Mr Trump’s call, disclosed four days later after it occurred, came amidst increasing US discussions with regional allies and France on the unfolding situation in Libya.

“President Donald J. Trump spoke on April 15, 2019, with Field Marshal Khalifa Haftar to discuss ongoing counterterrorism efforts and the need to achieve peace and stability in Libya,” the White House statement read.

It added that Mr Trump “recognised Field Marshal Haftar’s significant role in fighting terrorism and securing Libya’s oil resources, and the two discussed a shared vision for Libya’s transition to a stable, democratic political system.”

The statement was seen as a signal of support from Washington to the Libyan General seeking control over Tripoli and later followed by similar sentiment by US acting defense secretary Patrick Shanahan. Speaking at the Pentagon, Mr Shanahan said “what I do support is Field Marshal Haftar's support in terms of his role in counterterrorism”. He insisted, however, that “a military solution is not what Libya needs.” “Where we need Field Marshal Haftar's support is in building democratic stability there in the region,” he said.

US Secretary of State Mike Pompeo called his French counterpart Jean-Yves Le Drian to discuss Libya among other issues on Thursday.
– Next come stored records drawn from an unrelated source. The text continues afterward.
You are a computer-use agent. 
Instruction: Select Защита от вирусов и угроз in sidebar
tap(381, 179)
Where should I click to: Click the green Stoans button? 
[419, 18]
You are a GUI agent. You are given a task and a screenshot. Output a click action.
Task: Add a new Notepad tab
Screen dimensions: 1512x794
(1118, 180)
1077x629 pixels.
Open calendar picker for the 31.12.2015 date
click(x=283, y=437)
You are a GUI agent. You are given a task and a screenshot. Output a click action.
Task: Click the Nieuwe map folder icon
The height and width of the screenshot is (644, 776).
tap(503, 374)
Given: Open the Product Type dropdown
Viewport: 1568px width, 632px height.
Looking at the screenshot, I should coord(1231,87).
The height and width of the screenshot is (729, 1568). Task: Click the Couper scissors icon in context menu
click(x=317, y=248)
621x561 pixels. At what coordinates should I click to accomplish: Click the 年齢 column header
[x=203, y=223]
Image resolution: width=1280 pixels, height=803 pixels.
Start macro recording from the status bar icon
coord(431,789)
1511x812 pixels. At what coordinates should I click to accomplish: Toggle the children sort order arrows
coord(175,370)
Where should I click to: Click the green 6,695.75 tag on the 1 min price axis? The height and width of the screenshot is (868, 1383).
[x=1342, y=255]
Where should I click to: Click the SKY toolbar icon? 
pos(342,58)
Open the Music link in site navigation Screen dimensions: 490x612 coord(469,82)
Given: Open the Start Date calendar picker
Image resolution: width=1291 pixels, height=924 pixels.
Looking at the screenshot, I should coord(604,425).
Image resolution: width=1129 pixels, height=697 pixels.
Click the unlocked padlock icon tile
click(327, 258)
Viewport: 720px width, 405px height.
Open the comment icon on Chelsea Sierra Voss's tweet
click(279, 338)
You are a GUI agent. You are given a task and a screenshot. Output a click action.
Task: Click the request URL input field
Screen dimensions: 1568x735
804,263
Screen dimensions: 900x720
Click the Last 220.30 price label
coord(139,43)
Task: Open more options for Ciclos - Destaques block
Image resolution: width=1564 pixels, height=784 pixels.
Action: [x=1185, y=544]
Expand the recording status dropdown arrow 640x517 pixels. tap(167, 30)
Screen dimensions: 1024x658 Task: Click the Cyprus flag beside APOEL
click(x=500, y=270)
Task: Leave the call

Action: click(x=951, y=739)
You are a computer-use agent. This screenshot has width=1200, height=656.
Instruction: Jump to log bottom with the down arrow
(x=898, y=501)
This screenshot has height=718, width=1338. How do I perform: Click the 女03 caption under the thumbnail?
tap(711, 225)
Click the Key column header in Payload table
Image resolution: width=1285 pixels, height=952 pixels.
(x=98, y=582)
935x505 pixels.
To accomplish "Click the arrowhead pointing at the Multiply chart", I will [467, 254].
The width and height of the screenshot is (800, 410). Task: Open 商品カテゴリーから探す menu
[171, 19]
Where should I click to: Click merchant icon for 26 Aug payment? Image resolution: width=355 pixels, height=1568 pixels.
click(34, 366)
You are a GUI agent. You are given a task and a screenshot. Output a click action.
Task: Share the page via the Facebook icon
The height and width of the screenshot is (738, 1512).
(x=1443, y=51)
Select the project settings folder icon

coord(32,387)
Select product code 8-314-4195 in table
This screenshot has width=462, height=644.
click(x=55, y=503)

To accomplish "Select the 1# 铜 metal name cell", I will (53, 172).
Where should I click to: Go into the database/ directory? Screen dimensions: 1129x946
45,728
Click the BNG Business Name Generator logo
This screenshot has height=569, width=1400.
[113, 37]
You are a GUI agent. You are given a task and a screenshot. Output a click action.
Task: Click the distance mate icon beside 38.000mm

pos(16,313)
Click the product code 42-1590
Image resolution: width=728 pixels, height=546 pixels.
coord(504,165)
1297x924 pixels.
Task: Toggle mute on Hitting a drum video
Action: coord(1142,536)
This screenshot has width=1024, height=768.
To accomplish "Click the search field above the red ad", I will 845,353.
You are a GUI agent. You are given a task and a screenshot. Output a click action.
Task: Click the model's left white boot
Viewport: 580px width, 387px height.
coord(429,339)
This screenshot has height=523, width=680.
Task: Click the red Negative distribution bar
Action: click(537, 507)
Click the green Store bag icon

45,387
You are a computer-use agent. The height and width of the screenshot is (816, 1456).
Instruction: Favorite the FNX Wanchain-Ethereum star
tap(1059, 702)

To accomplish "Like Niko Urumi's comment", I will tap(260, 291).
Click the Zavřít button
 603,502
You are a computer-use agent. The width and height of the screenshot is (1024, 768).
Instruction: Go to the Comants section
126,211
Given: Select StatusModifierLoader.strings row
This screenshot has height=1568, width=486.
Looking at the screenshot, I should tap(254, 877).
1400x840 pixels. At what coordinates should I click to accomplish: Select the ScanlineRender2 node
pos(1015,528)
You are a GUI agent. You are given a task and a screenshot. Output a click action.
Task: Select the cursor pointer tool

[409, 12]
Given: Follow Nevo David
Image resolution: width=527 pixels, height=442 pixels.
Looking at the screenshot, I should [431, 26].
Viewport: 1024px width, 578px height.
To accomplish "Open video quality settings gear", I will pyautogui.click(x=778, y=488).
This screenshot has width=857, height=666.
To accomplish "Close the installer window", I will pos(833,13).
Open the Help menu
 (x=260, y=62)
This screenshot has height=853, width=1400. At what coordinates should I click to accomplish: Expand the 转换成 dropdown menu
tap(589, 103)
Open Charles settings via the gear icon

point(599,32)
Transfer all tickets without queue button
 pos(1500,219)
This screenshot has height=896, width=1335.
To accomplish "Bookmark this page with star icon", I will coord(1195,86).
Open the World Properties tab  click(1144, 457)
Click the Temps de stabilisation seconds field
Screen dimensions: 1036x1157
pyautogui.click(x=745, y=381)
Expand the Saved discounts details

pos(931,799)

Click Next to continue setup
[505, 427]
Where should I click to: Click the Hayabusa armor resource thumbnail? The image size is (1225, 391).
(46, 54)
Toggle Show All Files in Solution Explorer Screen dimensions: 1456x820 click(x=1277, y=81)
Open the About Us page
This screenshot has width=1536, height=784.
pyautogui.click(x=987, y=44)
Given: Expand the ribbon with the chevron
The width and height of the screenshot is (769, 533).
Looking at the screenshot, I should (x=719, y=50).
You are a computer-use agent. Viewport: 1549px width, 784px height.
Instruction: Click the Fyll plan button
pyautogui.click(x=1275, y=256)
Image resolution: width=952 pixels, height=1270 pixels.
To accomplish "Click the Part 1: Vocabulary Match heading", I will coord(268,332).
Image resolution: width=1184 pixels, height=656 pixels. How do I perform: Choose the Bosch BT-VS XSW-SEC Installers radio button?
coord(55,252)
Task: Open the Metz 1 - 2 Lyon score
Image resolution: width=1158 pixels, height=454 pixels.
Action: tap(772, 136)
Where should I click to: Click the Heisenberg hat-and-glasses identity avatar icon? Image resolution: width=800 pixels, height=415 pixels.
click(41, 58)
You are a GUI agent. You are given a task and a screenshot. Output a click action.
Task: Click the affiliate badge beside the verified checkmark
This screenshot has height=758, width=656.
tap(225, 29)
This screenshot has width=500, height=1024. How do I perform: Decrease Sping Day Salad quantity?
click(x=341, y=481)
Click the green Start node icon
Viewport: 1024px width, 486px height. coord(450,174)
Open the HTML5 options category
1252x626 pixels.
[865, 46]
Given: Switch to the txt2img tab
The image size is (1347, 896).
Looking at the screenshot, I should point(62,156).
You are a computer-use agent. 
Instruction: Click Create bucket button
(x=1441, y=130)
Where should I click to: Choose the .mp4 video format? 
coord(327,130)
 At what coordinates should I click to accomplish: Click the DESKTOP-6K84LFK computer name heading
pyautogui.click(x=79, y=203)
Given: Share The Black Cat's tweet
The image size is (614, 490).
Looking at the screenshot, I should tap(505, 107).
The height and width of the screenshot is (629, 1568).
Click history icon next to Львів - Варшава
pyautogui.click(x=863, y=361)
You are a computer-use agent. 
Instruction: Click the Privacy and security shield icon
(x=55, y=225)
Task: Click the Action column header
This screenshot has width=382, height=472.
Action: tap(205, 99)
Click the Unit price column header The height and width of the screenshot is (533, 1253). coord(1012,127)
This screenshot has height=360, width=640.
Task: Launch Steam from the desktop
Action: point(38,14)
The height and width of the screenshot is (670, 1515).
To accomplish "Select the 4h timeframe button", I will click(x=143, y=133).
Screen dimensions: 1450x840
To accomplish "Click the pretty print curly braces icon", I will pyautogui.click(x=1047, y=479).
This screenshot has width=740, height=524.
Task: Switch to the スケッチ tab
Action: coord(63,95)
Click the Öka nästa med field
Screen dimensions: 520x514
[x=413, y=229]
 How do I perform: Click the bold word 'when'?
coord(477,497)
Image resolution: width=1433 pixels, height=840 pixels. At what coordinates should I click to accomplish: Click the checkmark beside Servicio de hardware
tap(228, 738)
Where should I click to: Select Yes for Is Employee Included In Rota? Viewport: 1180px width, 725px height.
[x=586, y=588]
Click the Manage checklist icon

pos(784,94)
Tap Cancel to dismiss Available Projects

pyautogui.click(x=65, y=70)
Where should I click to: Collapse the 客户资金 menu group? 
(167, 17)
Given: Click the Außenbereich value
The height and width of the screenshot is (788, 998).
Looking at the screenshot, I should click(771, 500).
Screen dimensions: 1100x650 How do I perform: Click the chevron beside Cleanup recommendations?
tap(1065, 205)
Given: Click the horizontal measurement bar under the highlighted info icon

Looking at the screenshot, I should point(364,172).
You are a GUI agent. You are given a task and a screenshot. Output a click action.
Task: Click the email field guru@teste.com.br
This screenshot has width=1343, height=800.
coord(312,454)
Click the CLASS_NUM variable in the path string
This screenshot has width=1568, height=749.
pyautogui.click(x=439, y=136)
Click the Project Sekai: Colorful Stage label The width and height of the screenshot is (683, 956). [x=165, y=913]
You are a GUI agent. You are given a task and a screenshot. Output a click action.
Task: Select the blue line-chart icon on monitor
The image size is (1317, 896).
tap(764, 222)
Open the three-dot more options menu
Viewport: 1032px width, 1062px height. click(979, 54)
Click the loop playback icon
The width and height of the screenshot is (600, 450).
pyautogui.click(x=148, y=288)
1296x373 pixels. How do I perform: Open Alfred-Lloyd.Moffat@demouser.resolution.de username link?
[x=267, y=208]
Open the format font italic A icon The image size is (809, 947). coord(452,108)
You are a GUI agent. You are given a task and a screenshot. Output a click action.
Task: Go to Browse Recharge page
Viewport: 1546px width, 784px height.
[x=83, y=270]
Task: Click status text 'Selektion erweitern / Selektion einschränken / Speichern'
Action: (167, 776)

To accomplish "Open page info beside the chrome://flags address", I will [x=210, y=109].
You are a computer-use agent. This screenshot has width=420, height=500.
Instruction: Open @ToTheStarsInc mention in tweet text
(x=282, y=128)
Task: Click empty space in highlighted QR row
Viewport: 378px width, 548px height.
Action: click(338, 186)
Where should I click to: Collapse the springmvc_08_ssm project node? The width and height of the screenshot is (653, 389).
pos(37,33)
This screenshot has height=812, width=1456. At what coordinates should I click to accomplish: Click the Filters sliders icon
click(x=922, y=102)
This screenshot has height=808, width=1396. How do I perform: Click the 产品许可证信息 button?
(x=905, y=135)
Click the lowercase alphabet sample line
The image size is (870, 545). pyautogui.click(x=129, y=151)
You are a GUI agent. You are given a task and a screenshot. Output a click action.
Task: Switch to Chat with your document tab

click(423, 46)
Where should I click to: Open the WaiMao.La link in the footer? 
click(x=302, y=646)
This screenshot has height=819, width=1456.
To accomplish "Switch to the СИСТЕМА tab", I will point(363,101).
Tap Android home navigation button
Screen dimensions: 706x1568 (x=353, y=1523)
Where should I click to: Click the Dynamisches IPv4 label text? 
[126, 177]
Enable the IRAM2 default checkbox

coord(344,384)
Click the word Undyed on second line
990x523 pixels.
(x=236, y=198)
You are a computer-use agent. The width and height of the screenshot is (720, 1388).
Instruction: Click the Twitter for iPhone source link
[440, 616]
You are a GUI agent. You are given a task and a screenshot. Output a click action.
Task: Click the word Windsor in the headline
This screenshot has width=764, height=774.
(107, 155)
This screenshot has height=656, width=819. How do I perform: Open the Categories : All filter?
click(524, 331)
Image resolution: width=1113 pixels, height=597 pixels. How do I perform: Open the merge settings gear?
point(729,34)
He also met with UAE’s Minister of Foreign Affairs and International Cooperation Sheikh Abdullah bin Zayed Al Nahyan on Thursday and discussed the evolving situations in Yemen, Libya and Sudan.

The situation in Libya was also on the agenda earlier this month during the visit of Egyptian President Abdel Fattah Al Sisi to the White House. Mr Sisi received the Libyan army commander shortly after that visit in Cairo.

It remains unclear, however, what strategy the US is seeking in Libya. On Thursday at the United Nations, both the “United States and Russia said they could not support a United Nations Security Council resolution calling for a ceasefire in Libya at this time,” according to Reuters.

This comes at a time of growing international deliberations over recognising Field Marshal Haftar as the de facto ruler of Libya after years of disarray. However concerns remain over the loss of life as fighting continues.